作答要求: 请用两句话概括下面这篇介绍如何抓取中国联通电子发票的原文。

原文:
- - -
以编程方式抓取中国联通电子发票

电子发票通常是以pdf文件存在,各大电商几乎都提供电子发票,如京东、淘宝(天猫)、苏宁易购、携程、中国联通、电信、移动等平台。那么,我们如何以编程方式爬取这些平台的电子发票呢?好了,这里我直接上代码供参考,实际上,经测试,各大电商平台的电子发票都是可以爬取的。欢迎加qq283335746共同探讨以编程方式爬虫抓取数据信息。

/// <summary>
    /// 中国联通(10010.com)
    /// </summary>
    public class ChinaUnicom
    {
        private ChinaUnicom() { }
        public ChinaUnicom(string userId, string cookieAppend)
        {
            this._userId = userId;
            this._userCookie = cookieAppend;
            this._relationUserId = Common.CookieFilter(_userCookie, string.Format(@"\s*{0}\s*=\s*(.|\n)*?;", "_uop_id"));
            this.OrderInvoices = new List<UnicomOrderInvoiceInfo>();
            this._invoiceBll = new ThirdPartyBll(userId, _relationUserId, ThirdPartyOptions.ChinaUnicom);
            this._thirdPartyRequest = new ThirdPartyRequest(cookieAppend);
            this._client = new NetClient(BaseUrl);
        }

        private const string BaseUrl = "http://wap.10010.com";
        private const string LoginPartialUrl = "uac.10010.com/oauth2/new_auth";
        private const string QueryInvoicesRefererUrl = "http://wap.10010.com/mobileService/query/einvoice.htm?navUrlCode=1307&menuId=000200060012";
        private const string QueryInvoicesUrl = "http://wap.10010.com/mobileService/query/einvoicelist.htm";

        private readonly string _userId = string.Empty;
        private readonly string _userCookie = string.Empty;
        private readonly string _relationUserId = string.Empty;
        private readonly NetClient _client;
        private readonly ThirdPartyBll _invoiceBll;
        private readonly ThirdPartyRequest _thirdPartyRequest;
        private List<UnicomOrderInvoiceInfo> OrderInvoices { get; set; }

        /// <summary>
        /// 发票处理入口
        /// </summary>
        /// <returns></returns>
        public async Task ExecuteInvoiceAsync()
        {
            var request = _thirdPartyRequest.CreateRequest(QueryInvoicesUrl, MethodOptions.Post);
            request.AddParameter(Dcr.ContentTypeKey, Dcr.ContentType, ParameterType.HttpHeader);

            //获取所有包含发票相关信息的订单集
            await GetOrderInvoicesAsync(request, 1, 40, "record");

            if (!OrderInvoices.Any())
            {
                if (Log.IsDebugEnabled) Log.Debug("ChinaUnicom.ExecuteInvoiceAsync,UserId:{0},RelationUserId:{1},not any invoice info! data from OrderInvoices.", _userId, _relationUserId);
                return;
            }

            var unicomInvoices = ToUnicomInvoices(OrderInvoices);
            if (unicomInvoices == null || !unicomInvoices.Any())
            {
                if (Log.IsDebugEnabled) Log.Debug("ChinaUnicom.ExecuteInvoiceAsync,not any invoice info! data from unicomInvoices.");
                return;
            }

            var oldInvoices = await _invoiceBll.GetUserThirdPartyTInvoices();
            foreach (var item in unicomInvoices)
- - -
数据行:

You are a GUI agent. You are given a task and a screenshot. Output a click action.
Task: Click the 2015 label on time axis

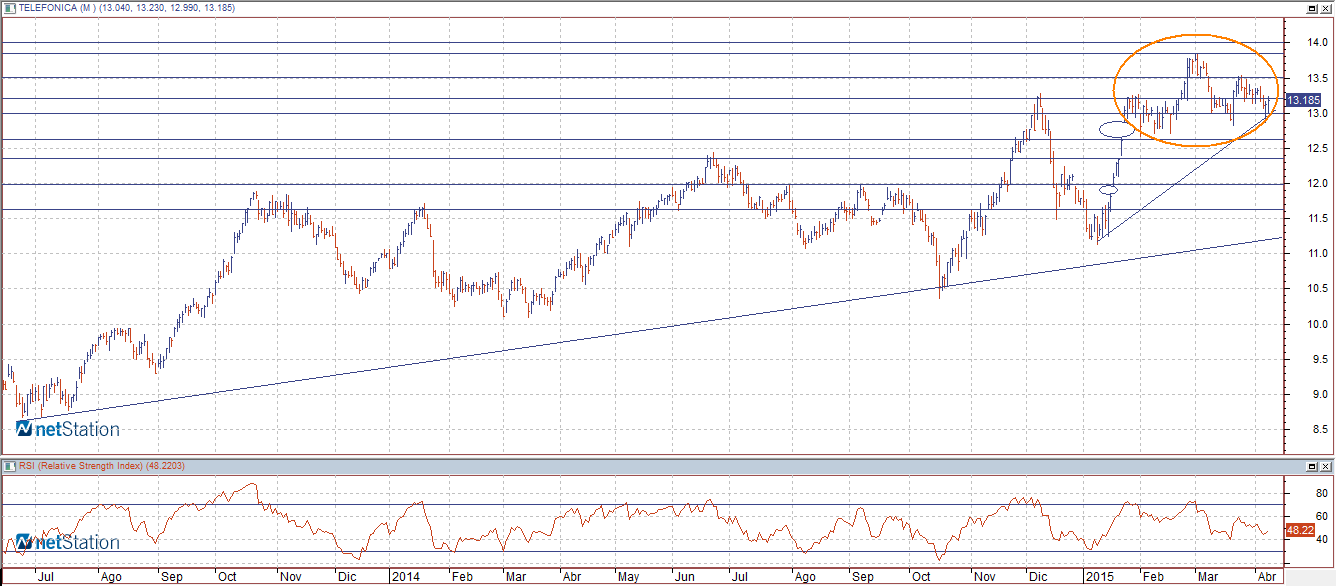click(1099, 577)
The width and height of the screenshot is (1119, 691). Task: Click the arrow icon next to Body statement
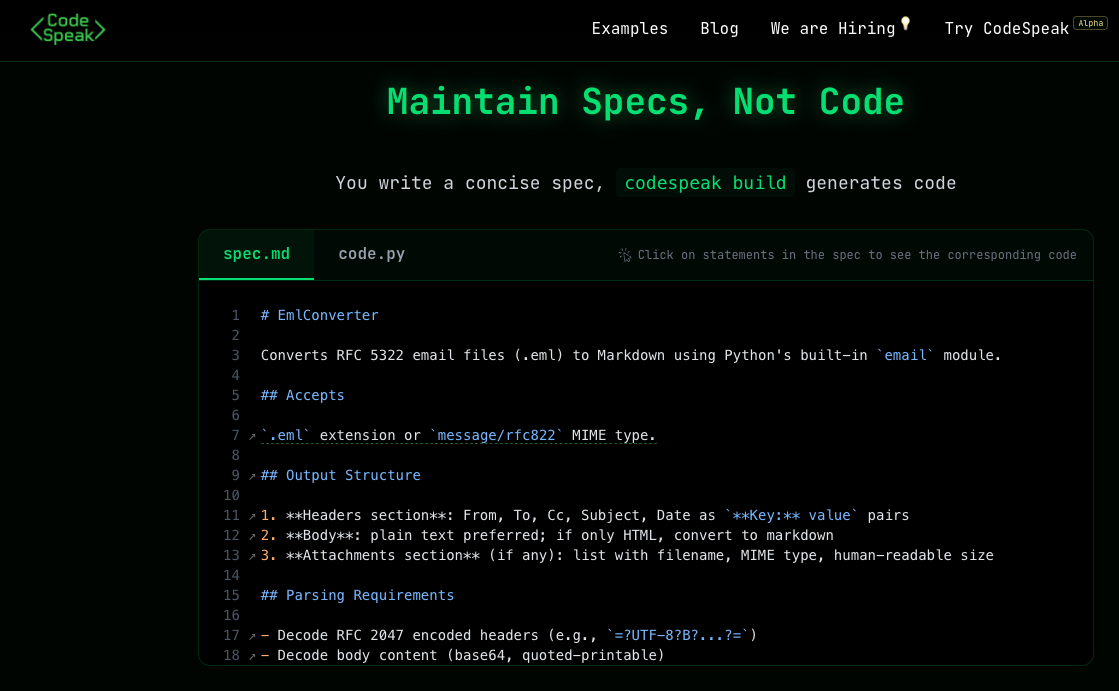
- - -
书面作答: 电子发票通常以PDF文件存在，京东、淘宝、中国联通等各大平台几乎都提供电子发票，经测试这些平台的电子发票都可以爬取。原文给出的ChinaUnicom类以http://wap.10010.com为基础地址，其发票处理入口ExecuteInvoiceAsync先以POST方式请求发票列表地址，获取所有包含发票相关信息的订单集；若没有任何发票信息，就记录调试日志并返回。